While reading through the material below, copy each line that holds the word "computer".

+++ DATA SHOWN

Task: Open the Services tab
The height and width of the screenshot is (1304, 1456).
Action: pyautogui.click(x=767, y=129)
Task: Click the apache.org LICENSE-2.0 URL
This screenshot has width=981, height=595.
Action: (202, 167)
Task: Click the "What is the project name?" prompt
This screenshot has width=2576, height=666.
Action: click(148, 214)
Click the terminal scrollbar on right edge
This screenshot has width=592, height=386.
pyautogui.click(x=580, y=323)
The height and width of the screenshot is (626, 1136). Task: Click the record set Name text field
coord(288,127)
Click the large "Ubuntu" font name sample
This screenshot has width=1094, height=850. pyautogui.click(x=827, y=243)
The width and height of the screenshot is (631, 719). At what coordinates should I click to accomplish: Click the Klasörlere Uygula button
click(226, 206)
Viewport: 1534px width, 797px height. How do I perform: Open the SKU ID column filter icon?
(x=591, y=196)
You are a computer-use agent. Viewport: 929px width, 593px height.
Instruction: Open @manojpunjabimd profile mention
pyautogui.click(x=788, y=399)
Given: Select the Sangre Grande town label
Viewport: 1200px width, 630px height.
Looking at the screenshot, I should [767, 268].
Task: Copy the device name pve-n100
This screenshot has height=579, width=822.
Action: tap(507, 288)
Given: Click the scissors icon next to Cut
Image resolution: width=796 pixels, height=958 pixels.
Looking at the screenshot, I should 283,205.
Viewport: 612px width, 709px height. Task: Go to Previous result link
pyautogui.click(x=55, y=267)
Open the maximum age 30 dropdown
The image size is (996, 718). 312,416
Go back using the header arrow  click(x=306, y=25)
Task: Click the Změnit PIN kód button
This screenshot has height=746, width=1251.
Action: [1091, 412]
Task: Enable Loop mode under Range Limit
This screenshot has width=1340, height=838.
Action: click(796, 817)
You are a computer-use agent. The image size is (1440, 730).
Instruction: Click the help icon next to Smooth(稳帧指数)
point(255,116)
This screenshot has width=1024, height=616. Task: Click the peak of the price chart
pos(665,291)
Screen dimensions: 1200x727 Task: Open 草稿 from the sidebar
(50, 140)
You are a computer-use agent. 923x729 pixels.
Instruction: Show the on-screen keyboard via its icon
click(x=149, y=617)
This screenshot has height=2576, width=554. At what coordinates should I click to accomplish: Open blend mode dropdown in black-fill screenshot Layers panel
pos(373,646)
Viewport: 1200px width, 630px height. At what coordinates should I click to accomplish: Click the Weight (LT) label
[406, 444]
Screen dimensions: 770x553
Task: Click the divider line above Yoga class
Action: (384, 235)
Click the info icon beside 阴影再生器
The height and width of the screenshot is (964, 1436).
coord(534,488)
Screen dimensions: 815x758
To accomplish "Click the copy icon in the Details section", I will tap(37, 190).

++++++

RESPONSE BOX:
You are a computer-use agent. Viewport: 929px width, 593px height.
You are a computer-use agent. The image size is (1440, 730).
You are a computer-use agent. 923x729 pixels.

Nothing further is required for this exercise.